Could you carry on the documentation page for the al.instance_strategies module from the point where it stops?

═══ SELECTED EXTRACT

Documentation¶

al¶

al.instance_strategies¶

The al.instance_strategies implements various active learning strategies.

class al.instance_strategies.BaseStrategy(seed=0)¶: Class - Base strategy

class al.instance_strategies.BootstrapFromEach(seed)¶

Class - used if not bootstrapped

bootstrap(pool, y, k=1)¶

Parameters

pool (int) - range of numbers within length of pool
y - None or possible pool
k (int) - 1 or possible bootstrap size

Returns

chosen array of indices

class al.instance_strategies.ErrorReductionStrategy(classifier, classifier_args, seed=0, sub_pool=None)¶

Class - used if strategy selected is erreduct, inherits from al.instance_strategies.BaseStrategy

chooseNext(pool, X=None, model=None, k=1, current_train_indices=None, current_train_y=None)¶

Overide method BaseStrategy.chooseNext

Parameters

pool (int) - range of numbers within length of pool
X - None or pool.toarray()
model - None
k (int) - 1 or step size
current_train_indices - None or array of trained indices
current_train_y - None or train_indices specific to y_pool

Returns

[candidates[i] for i in uis[:k]]

log_loss(probs)¶

Computes log_loss

Parameters

probs

Returns

ll/(len(probs)*1.)

══════
═══ EXTRACTED INFORMATION

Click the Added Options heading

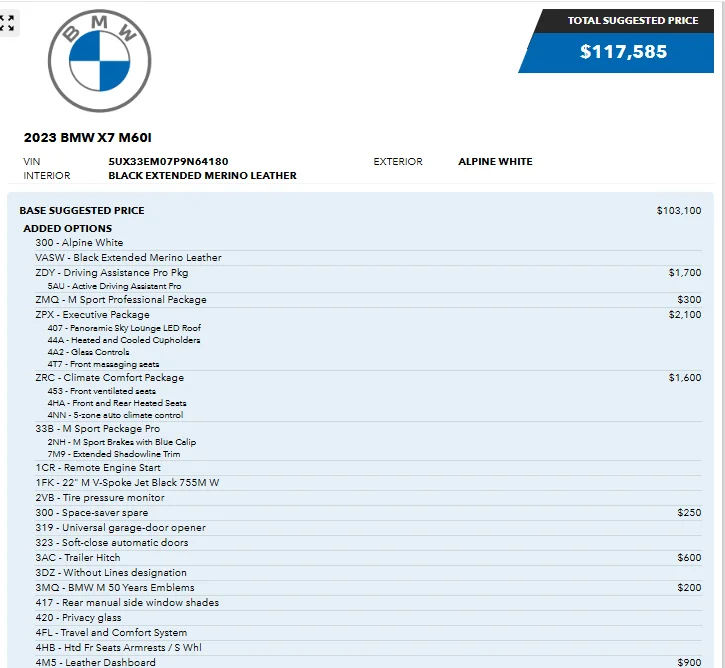click(x=68, y=228)
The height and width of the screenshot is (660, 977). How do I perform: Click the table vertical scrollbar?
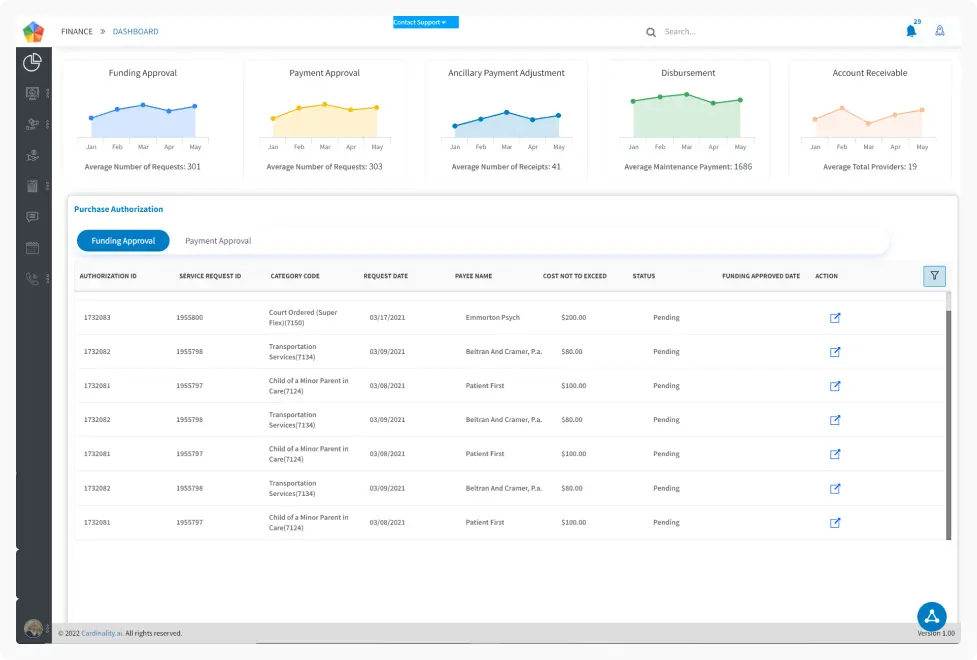point(948,420)
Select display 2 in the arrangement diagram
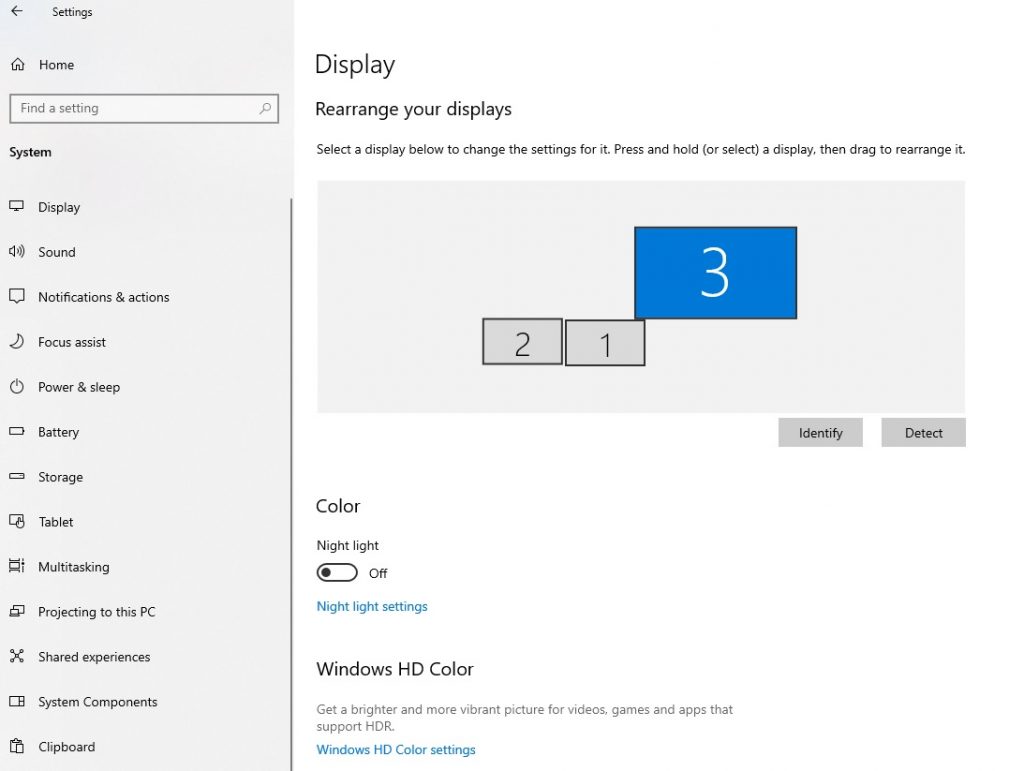1024x771 pixels. pyautogui.click(x=521, y=342)
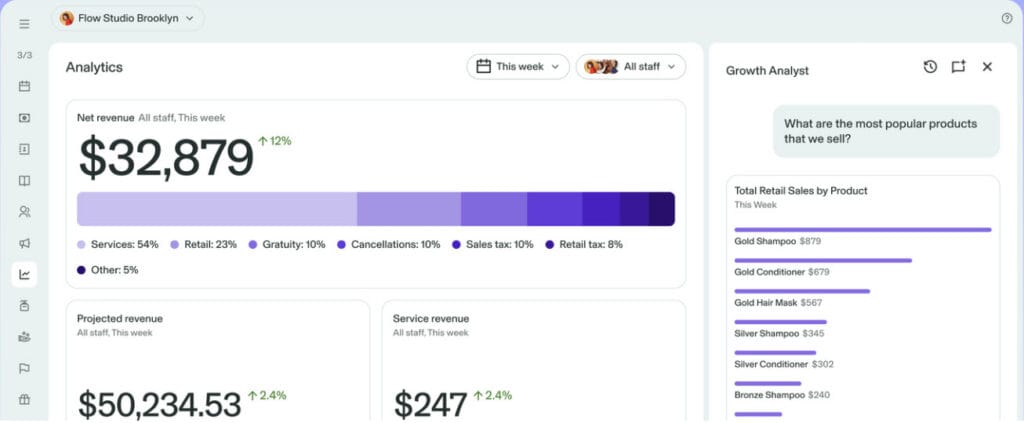View Growth Analyst chat history
The height and width of the screenshot is (423, 1024).
930,67
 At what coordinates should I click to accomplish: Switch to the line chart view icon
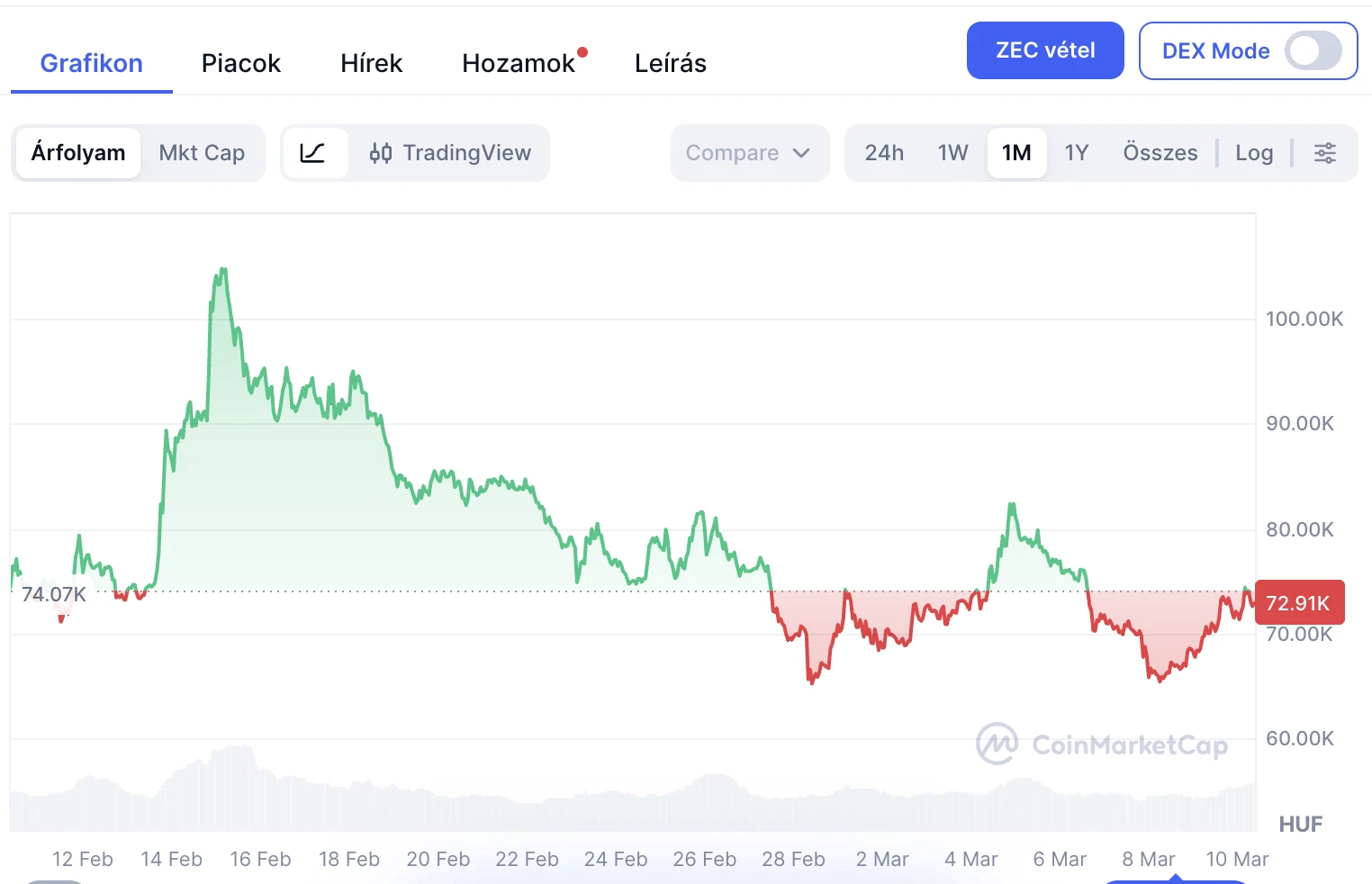(313, 153)
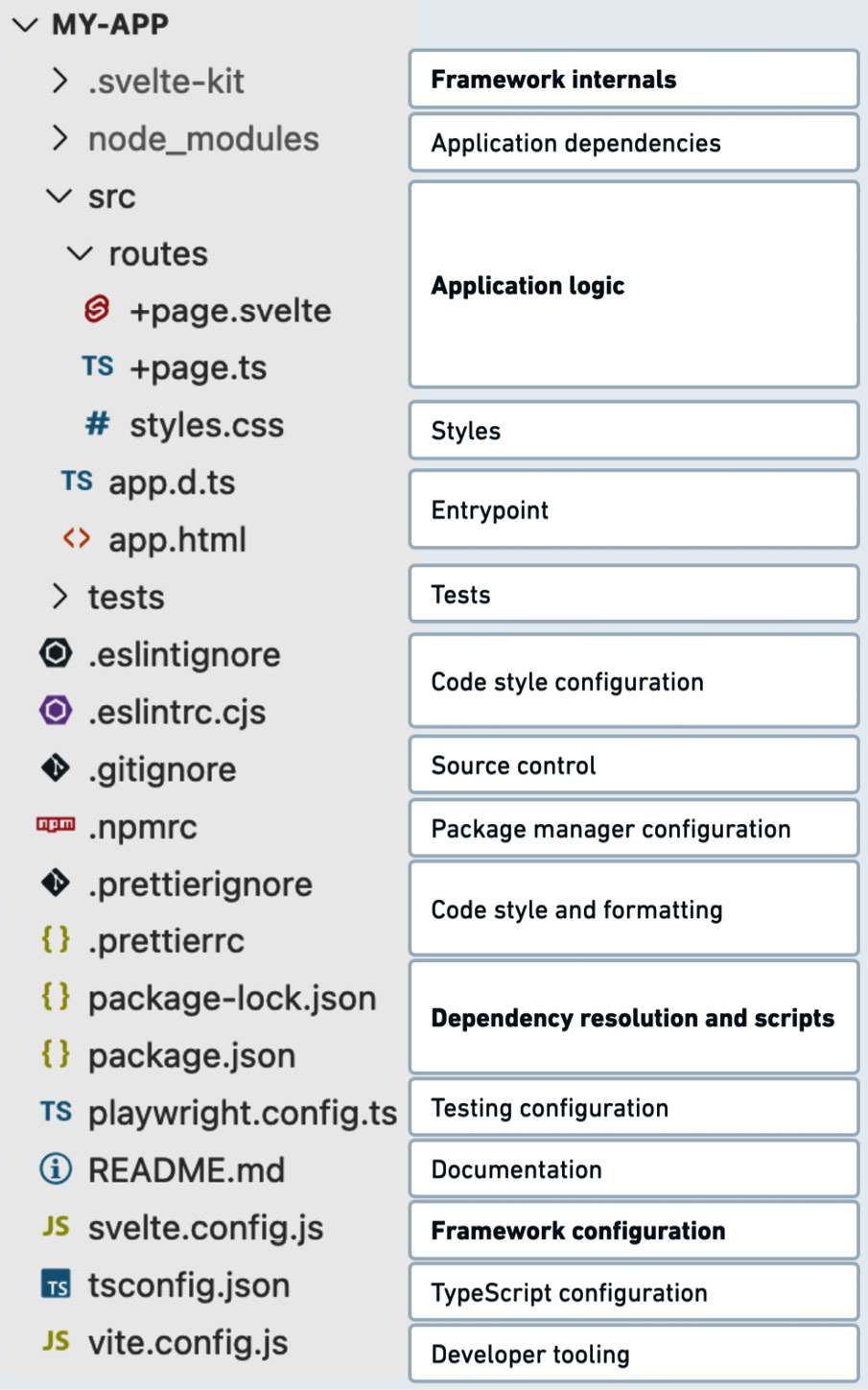This screenshot has height=1390, width=868.
Task: Open the playwright.config.ts file
Action: click(242, 1112)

══════

> _EXERCISE RESULT_
class al.instance_strategies.LogGainStrategy(classifier, classifier_args, seed=0, sub_pool=None)¶

Class - used if strategy selected is loggain, inherits from al.instance_strategies.BaseStrategy

chooseNext(pool, X=None, model=None, k=1, current_train_indices=None, current_train_y=None)¶

Overide method BaseStrategy.chooseNext

Parameters

pool (int) - range of numbers within length of pool
X - None or pool.toarray()
model - None
k (int) - 1 or step size
current_train_indices - None or array of trained indices
current_train_y - None or train_indices specific to y_pool

Returns

[candidates[i] for i in uis[:k]]

log_gain(probs, labels)¶

Computes log_gain

Parameters

probs, labels

Returns

lg - computed log_gain

class al.instance_strategies.QBCStrategy(classifier, classifier_args, seed=0, sub_pool=None, num_committee=4)¶

Class - used if strategy selected is qbc, inherits from al.instance_strategies.BaseStrategy

chooseNext(pool, X=None, model=None, k=1, current_train_indices=None, current_train_y=None)¶

Overide method BaseStrategy.chooseNext

Parameters

pool (int) - range of numbers within length of pool
X - None or pool.toarray()
model - None
k (int) - 1 or step size
current_train_indices - None or array of trained indices
current_train_y - None or train_indices specific to y_pool

Returns

[candidates[i] for i in dis[:k]]

vote_entropy(sample)¶

Computes vote entropy.

Parameters

sample

Returns

out (int)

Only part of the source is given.